“Los domingos, en efecto, para ir a misa mayor, la gente dejaba encargada a la señora Esperanza de atizar y mantener bien entonadas las lumbres de todo el pueblo con el fin de que la comida estuviese hecha y en su punto, porque Mosén Pascual era muy largo en sus predicaciones, en especial porque era muy detallista. Una vez, concretamente, salieron de misa casi a las dos de la tarde, habiendo entrado a las once, porque cuando Mosén Pascual se puso a contar los animales que entraron en el Arca de Noé, para salvarse del diluvio, siempre se le olvidaba alguno o muchos, e iba añadiéndolos, o dudaba si algunos habían entrado allí, como las ratas, las culebras, las moscas, las cucarachas y, en general, los animales dañinos.

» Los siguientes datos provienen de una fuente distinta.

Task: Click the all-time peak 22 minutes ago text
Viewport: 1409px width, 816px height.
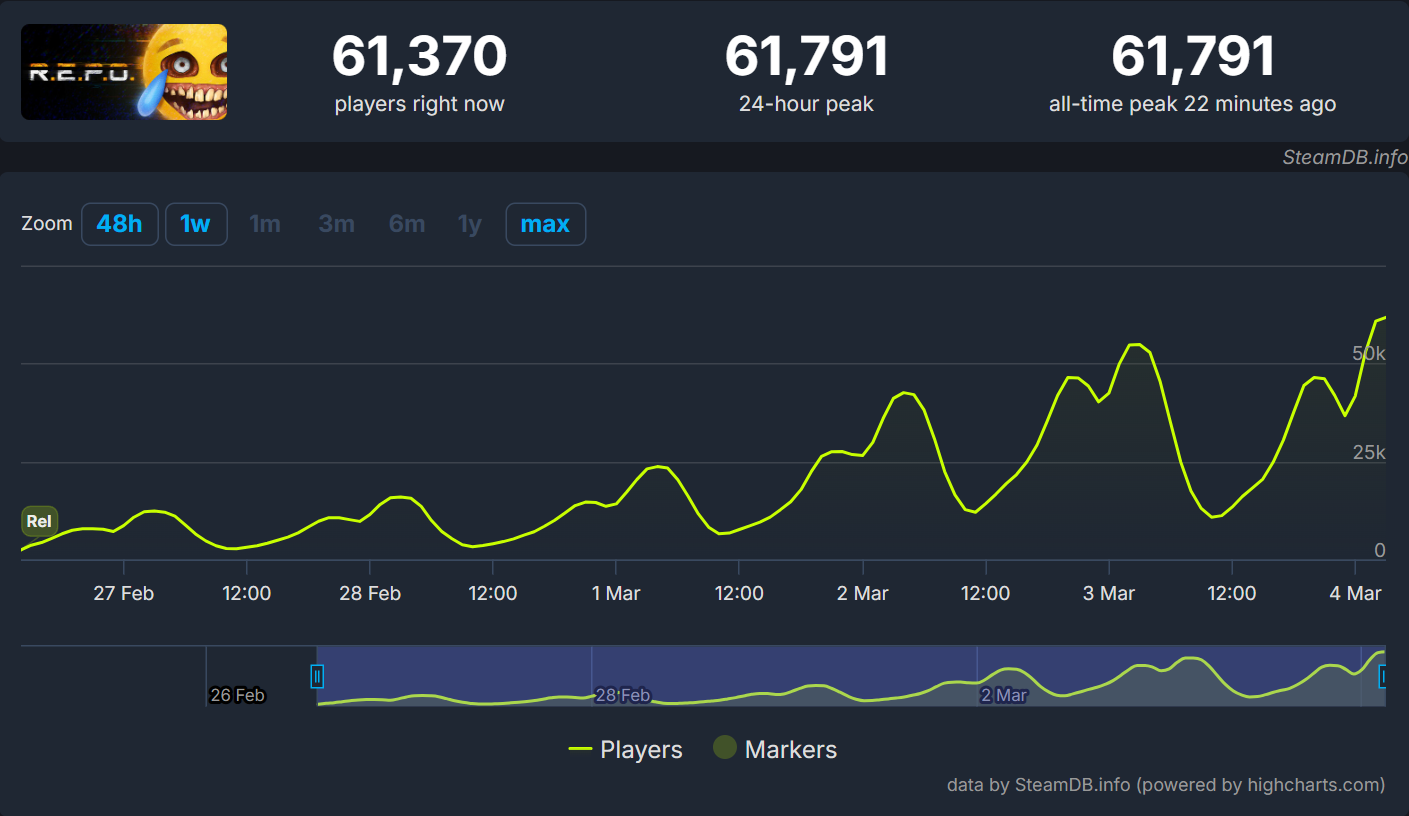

–A lo mejor sí entraron, pero sólo un poco –firmaba Mosén Pascual.

Idro, que era monaguillo, le preguntó luego a éste porqué no había metido en el arca a la oropéndola, ni al ñu, o al erizo que era tan manso y tan bonito. Y Mosén Pascual apuntó en un papel esos nombres y otros cien más para otro sermón más adelante sobre el mismo tema, porque casi siempre predicaba de Job o de Noé, y siempre con nuevos datos y detalles. Así que, si no fuera por la señora Esperanza ¡de qué iba a comer caliente la gente del pueblo los domingos! Por lo menos los que iban a esa misa mayor, pero incluso los que no iban a la iglesia por sus convicciones científicas como don Asclepíades, porque sí iba su mujer, y ¿qué sería de su régimen y dieta si no fuera por la señora Esperanza? (…) Pero un día ya se jubiló, y entonces Mosén Pascual tuvo que predicar ya más cortito, y fue cuando comenzó a hacer los sermones de los etcéteras y etcéteras”.